> Work to do:
Please echo the data starting at the line that contains "Describe the element at coordinates (257, 126)" and continuing through the end of the data, including both ends, without the pictures.

--- start Given data ---

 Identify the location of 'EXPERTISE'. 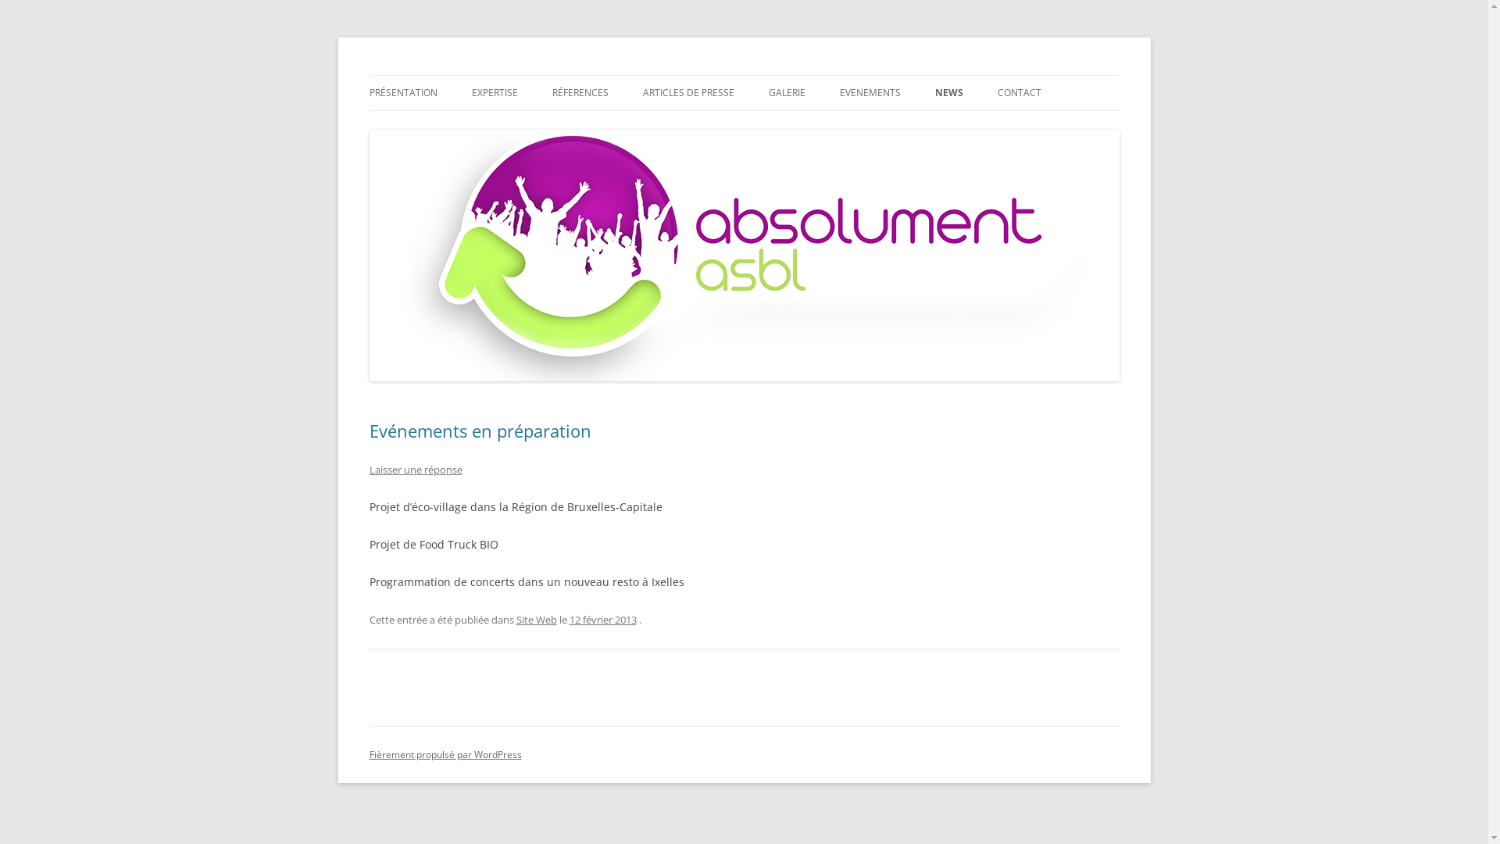
(494, 93).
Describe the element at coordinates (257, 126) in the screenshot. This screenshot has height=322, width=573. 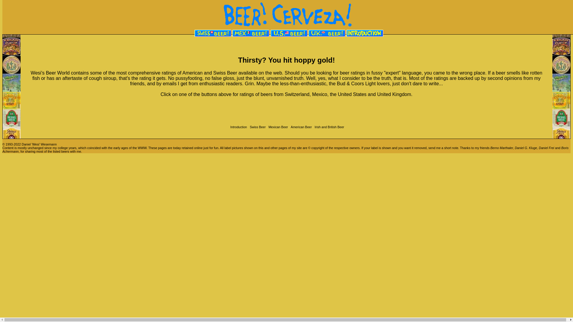
I see `'Swiss Beer'` at that location.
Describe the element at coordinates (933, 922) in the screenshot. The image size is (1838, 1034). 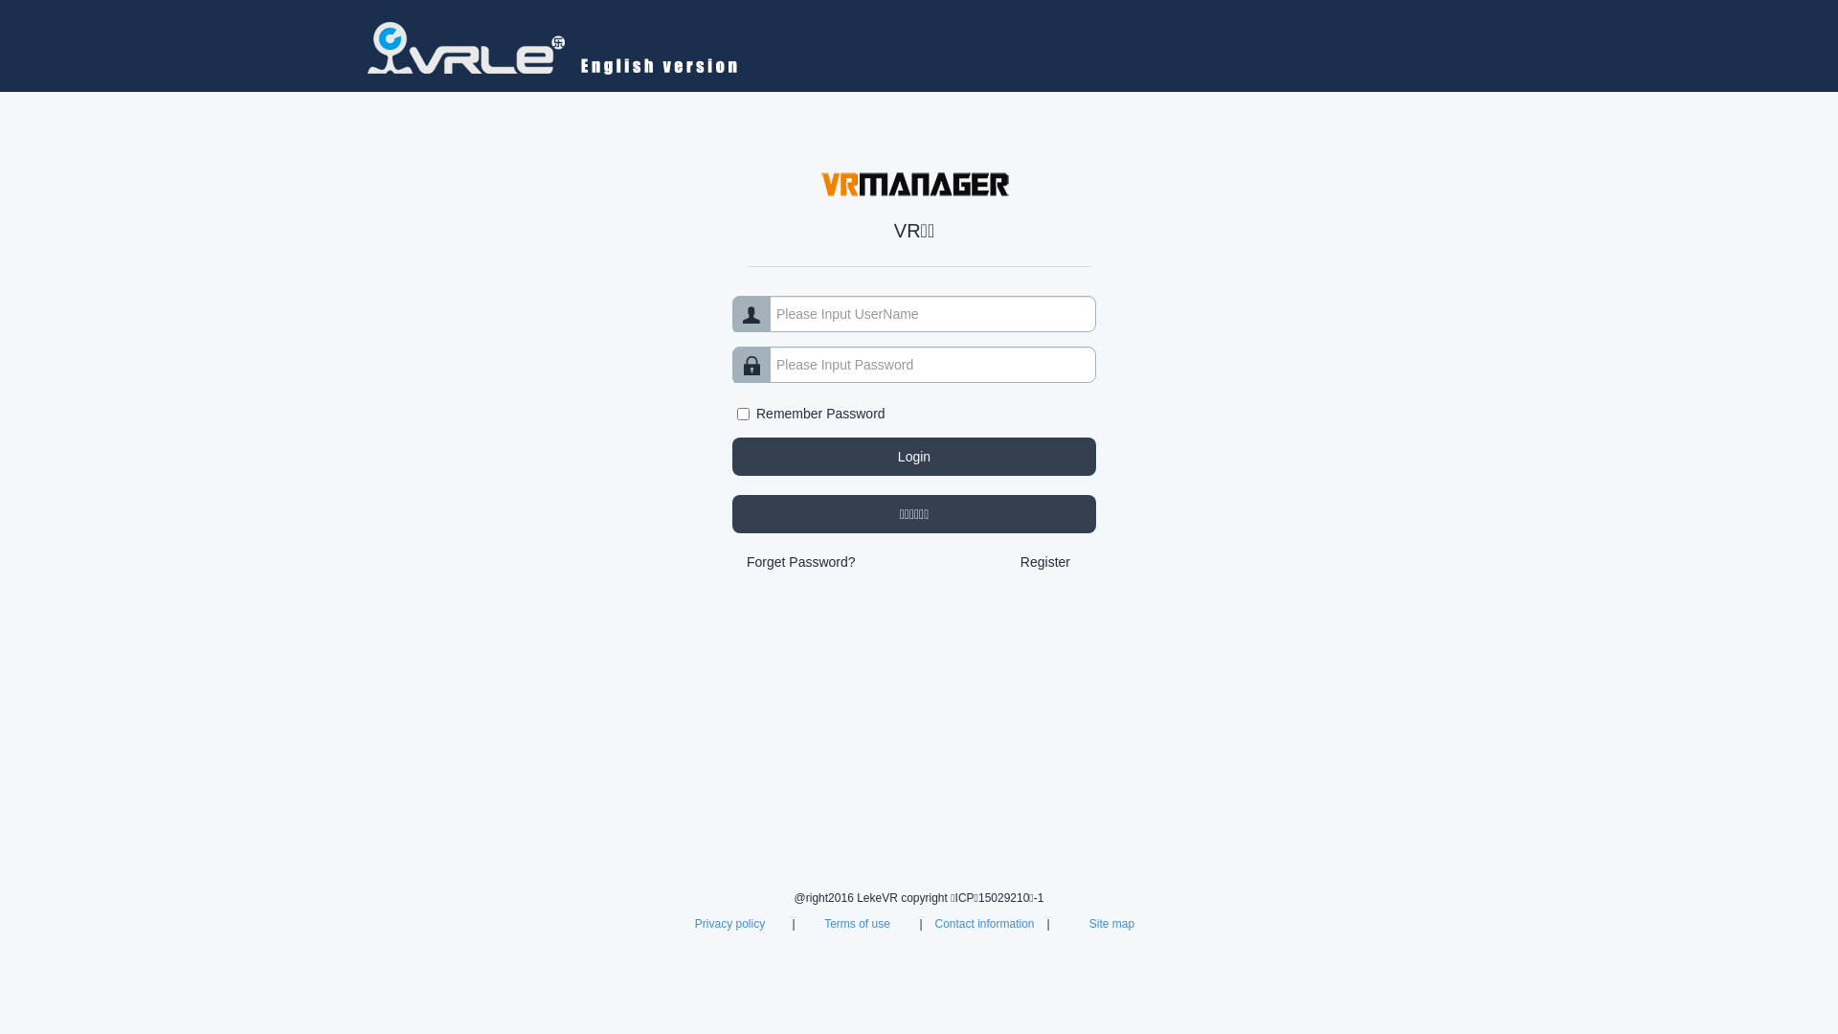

--- end Given data ---

> Output of the exercise:
Describe the element at coordinates (257, 126) in the screenshot. This screenshot has height=322, width=573. 
I see `'Swiss Beer'` at that location.
Describe the element at coordinates (933, 922) in the screenshot. The image size is (1838, 1034). 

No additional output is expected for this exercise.